**EXERCISE DETAILS**
Report only the number of lines that contain the string "agent" in the records below.

START DATA SHOWN

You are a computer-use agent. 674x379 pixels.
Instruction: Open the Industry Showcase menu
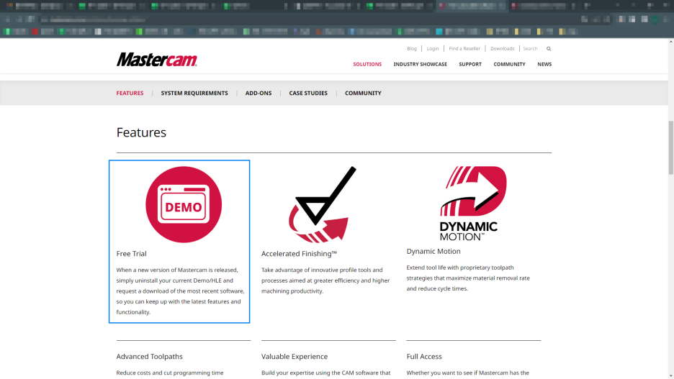(x=420, y=64)
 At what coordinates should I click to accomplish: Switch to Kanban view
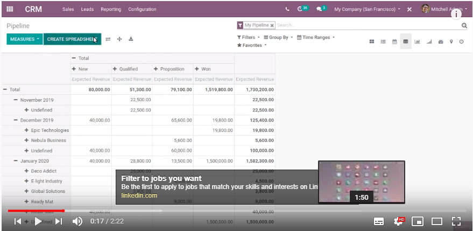pos(371,41)
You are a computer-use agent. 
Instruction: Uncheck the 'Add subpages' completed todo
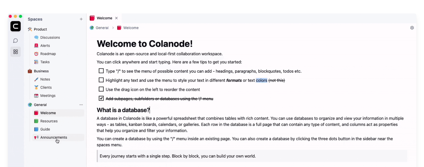tap(101, 98)
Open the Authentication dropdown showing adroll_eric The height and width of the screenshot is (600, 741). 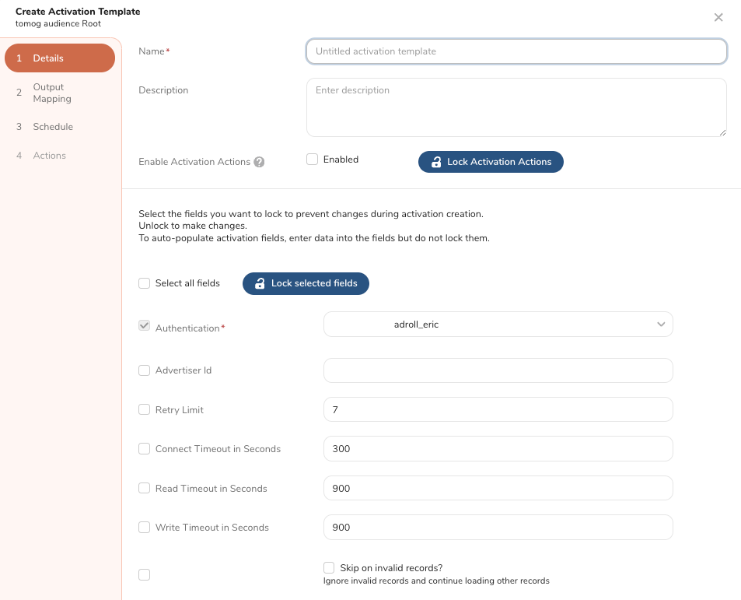[498, 325]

END DATA SHOWN

**EXERCISE RESULT**
2